Work instructions:
Within the data that follows, set down exactly the lines from the one containing "Task: Click the Tag Manager diamond logo" through the one containing "Screen dimensions: 1250x652", both ends included.

Records:
=====

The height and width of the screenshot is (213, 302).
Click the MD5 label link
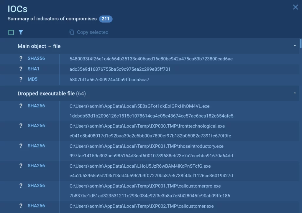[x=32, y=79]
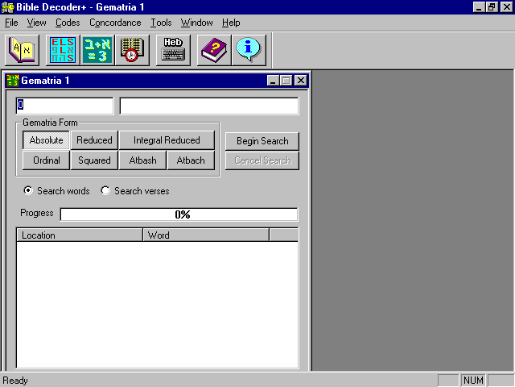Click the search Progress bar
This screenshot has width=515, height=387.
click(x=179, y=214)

=====

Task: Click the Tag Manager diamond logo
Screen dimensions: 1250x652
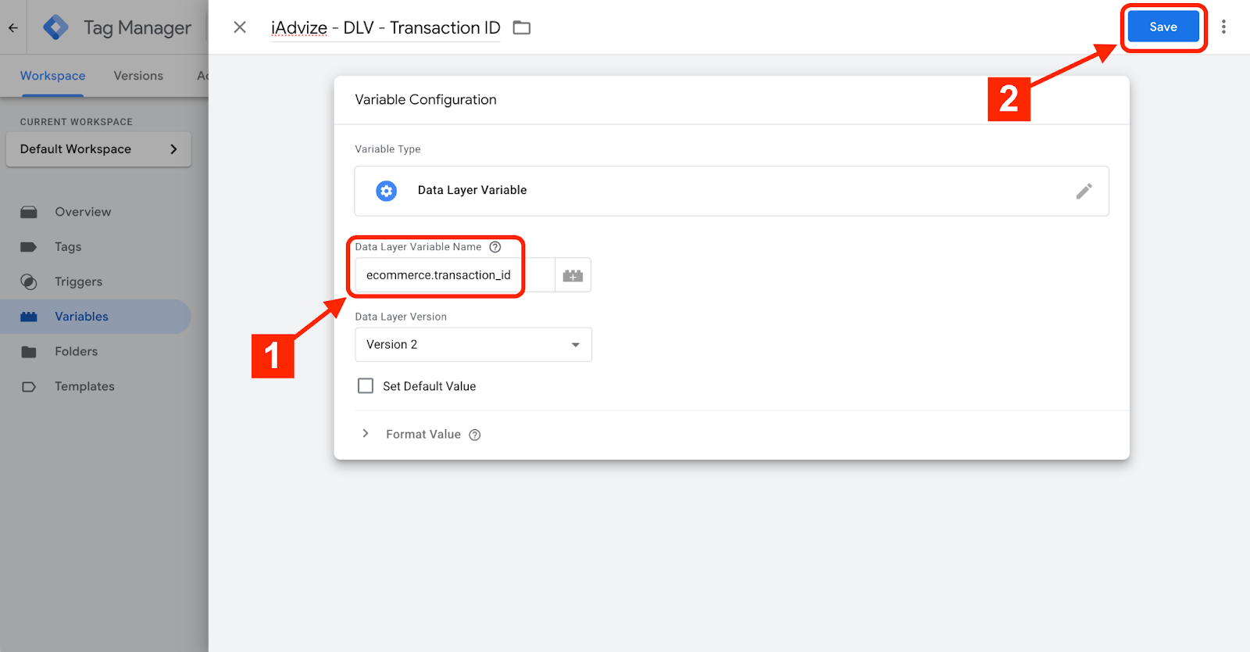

=====

Output of the exercise:
Task: Click the Tag Manager diamond logo
Screen dimensions: 1250x652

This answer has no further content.